**** Data for analysis
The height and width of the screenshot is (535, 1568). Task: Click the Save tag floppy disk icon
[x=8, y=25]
********
**** Data for analysis
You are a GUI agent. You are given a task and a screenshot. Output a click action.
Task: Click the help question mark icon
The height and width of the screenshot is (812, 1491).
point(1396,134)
********
**** Data for analysis
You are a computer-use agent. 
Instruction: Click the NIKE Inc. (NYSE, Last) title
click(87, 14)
********
What lines above contain "agent"? Copy them out.

You are a GUI agent. You are given a task and a screenshot. Output a click action.
You are a computer-use agent. 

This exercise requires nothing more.